- DESCRIPTION OF THE TASK -
Write out all of the data exactly as it appears.

- THE RECORDS -

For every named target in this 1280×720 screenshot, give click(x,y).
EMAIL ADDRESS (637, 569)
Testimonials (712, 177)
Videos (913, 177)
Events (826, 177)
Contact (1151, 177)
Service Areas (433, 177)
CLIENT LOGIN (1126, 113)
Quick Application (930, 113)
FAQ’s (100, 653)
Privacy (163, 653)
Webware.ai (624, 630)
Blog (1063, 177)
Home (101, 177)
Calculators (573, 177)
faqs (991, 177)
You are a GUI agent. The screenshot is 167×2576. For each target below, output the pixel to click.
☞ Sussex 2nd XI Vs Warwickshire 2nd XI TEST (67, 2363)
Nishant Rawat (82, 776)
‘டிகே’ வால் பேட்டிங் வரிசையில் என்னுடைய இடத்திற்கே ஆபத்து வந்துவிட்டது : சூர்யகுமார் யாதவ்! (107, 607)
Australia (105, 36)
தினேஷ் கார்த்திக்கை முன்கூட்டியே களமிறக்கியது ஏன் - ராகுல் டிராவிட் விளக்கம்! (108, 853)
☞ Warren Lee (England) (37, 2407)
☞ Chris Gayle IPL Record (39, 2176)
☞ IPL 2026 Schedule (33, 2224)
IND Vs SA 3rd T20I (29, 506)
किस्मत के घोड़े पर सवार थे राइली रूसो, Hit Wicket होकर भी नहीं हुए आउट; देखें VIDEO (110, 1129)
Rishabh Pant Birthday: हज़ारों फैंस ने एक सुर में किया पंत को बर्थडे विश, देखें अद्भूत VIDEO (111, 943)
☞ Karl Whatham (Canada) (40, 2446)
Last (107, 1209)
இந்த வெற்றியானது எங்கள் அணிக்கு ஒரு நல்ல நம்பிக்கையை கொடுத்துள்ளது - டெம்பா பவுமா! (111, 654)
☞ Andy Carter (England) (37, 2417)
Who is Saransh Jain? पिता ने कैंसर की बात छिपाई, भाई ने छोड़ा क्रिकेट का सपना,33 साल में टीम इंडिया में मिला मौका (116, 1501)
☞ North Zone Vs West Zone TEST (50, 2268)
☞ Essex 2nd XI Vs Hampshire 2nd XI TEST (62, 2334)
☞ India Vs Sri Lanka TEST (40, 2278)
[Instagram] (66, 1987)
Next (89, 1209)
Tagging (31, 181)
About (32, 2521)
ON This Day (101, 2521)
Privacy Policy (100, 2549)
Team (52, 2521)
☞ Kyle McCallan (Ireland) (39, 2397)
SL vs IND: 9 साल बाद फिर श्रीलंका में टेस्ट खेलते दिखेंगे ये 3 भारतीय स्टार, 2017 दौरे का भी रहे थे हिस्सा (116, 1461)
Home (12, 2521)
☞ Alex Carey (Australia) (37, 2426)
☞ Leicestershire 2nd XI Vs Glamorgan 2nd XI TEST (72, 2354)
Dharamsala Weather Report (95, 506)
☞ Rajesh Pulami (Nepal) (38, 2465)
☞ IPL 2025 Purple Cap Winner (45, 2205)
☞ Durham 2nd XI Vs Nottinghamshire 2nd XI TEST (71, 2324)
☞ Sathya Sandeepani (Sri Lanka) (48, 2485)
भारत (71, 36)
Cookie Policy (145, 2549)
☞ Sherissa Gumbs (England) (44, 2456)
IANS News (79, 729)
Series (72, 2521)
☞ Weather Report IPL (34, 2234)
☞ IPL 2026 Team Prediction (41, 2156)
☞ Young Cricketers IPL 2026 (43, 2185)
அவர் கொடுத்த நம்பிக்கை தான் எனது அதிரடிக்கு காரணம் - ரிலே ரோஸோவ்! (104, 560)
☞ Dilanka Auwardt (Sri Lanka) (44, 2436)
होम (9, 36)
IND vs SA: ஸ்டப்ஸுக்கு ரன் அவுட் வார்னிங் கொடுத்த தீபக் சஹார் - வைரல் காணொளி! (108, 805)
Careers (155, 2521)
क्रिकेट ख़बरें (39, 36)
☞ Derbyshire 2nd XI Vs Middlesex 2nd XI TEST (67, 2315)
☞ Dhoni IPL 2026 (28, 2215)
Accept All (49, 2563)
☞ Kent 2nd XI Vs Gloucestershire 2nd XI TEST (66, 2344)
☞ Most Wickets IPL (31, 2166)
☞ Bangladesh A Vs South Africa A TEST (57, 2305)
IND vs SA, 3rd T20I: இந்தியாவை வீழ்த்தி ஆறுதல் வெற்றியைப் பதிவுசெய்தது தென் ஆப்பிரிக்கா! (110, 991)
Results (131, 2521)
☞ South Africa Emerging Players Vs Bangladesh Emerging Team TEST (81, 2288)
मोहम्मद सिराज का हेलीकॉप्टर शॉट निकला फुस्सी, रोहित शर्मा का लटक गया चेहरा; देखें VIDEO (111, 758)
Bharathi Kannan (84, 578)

- TASK RESULT -
For every named target in this 1280×720 screenshot, give click(x,y).
EMAIL ADDRESS (637, 569)
Testimonials (712, 177)
Videos (913, 177)
Events (826, 177)
Contact (1151, 177)
Service Areas (433, 177)
CLIENT LOGIN (1126, 113)
Quick Application (930, 113)
FAQ’s (100, 653)
Privacy (163, 653)
Webware.ai (624, 630)
Blog (1063, 177)
Home (101, 177)
Calculators (573, 177)
faqs (991, 177)
You are a GUI agent. The screenshot is 167×2576. For each target below, output the pixel to click.
☞ Sussex 2nd XI Vs Warwickshire 2nd XI TEST (67, 2363)
Nishant Rawat (82, 776)
‘டிகே’ வால் பேட்டிங் வரிசையில் என்னுடைய இடத்திற்கே ஆபத்து வந்துவிட்டது : சூர்யகுமார் யாதவ்! (107, 607)
Australia (105, 36)
தினேஷ் கார்த்திக்கை முன்கூட்டியே களமிறக்கியது ஏன் - ராகுல் டிராவிட் விளக்கம்! (108, 853)
☞ Warren Lee (England) (37, 2407)
☞ Chris Gayle IPL Record (39, 2176)
☞ IPL 2026 Schedule (33, 2224)
IND Vs SA 3rd T20I (29, 506)
किस्मत के घोड़े पर सवार थे राइली रूसो, Hit Wicket होकर भी नहीं हुए आउट; देखें VIDEO (110, 1129)
Rishabh Pant Birthday: हज़ारों फैंस ने एक सुर में किया पंत को बर्थडे विश, देखें अद्भूत VIDEO (111, 943)
☞ Karl Whatham (Canada) (40, 2446)
Last (107, 1209)
இந்த வெற்றியானது எங்கள் அணிக்கு ஒரு நல்ல நம்பிக்கையை கொடுத்துள்ளது - டெம்பா பவுமா! (111, 654)
☞ Andy Carter (England) (37, 2417)
Who is Saransh Jain? पिता ने कैंसर की बात छिपाई, भाई ने छोड़ा क्रिकेट का सपना,33 साल में टीम इंडिया में मिला मौका (116, 1501)
☞ North Zone Vs West Zone TEST (50, 2268)
☞ Essex 2nd XI Vs Hampshire 2nd XI TEST (62, 2334)
☞ India Vs Sri Lanka TEST (40, 2278)
[Instagram] (66, 1987)
Next (89, 1209)
Tagging (31, 181)
About (32, 2521)
ON This Day (101, 2521)
Privacy Policy (100, 2549)
Team (52, 2521)
☞ Kyle McCallan (Ireland) (39, 2397)
SL vs IND: 9 साल बाद फिर श्रीलंका में टेस्ट खेलते दिखेंगे ये 3 भारतीय स्टार, 2017 दौरे का भी रहे थे हिस्सा (116, 1461)
Home (12, 2521)
☞ Alex Carey (Australia) (37, 2426)
☞ Leicestershire 2nd XI Vs Glamorgan 2nd XI TEST (72, 2354)
Dharamsala Weather Report (95, 506)
☞ Rajesh Pulami (Nepal) (38, 2465)
☞ IPL 2025 Purple Cap Winner (45, 2205)
☞ Durham 2nd XI Vs Nottinghamshire 2nd XI TEST (71, 2324)
☞ Sathya Sandeepani (Sri Lanka) (48, 2485)
भारत (71, 36)
Cookie Policy (145, 2549)
☞ Sherissa Gumbs (England) (44, 2456)
IANS News (79, 729)
Series (72, 2521)
☞ Weather Report IPL (34, 2234)
☞ IPL 2026 Team Prediction (41, 2156)
☞ Young Cricketers IPL 2026 (43, 2185)
அவர் கொடுத்த நம்பிக்கை தான் எனது அதிரடிக்கு காரணம் - ரிலே ரோஸோவ்! (104, 560)
☞ Dilanka Auwardt (Sri Lanka) (44, 2436)
होम (9, 36)
IND vs SA: ஸ்டப்ஸுக்கு ரன் அவுட் வார்னிங் கொடுத்த தீபக் சஹார் - வைரல் காணொளி! (108, 805)
Careers (155, 2521)
क्रिकेट ख़बरें (39, 36)
☞ Derbyshire 2nd XI Vs Middlesex 2nd XI TEST (67, 2315)
☞ Dhoni IPL 2026 (28, 2215)
Accept All (49, 2563)
☞ Kent 2nd XI Vs Gloucestershire 2nd XI TEST (66, 2344)
☞ Most Wickets IPL (31, 2166)
☞ Bangladesh A Vs South Africa A TEST (57, 2305)
IND vs SA, 3rd T20I: இந்தியாவை வீழ்த்தி ஆறுதல் வெற்றியைப் பதிவுசெய்தது தென் ஆப்பிரிக்கா! (110, 991)
Results (131, 2521)
☞ South Africa Emerging Players Vs Bangladesh Emerging Team TEST (81, 2288)
मोहम्मद सिराज का हेलीकॉप्टर शॉट निकला फुस्सी, रोहित शर्मा का लटक गया चेहरा; देखें VIDEO (111, 758)
Bharathi Kannan (84, 578)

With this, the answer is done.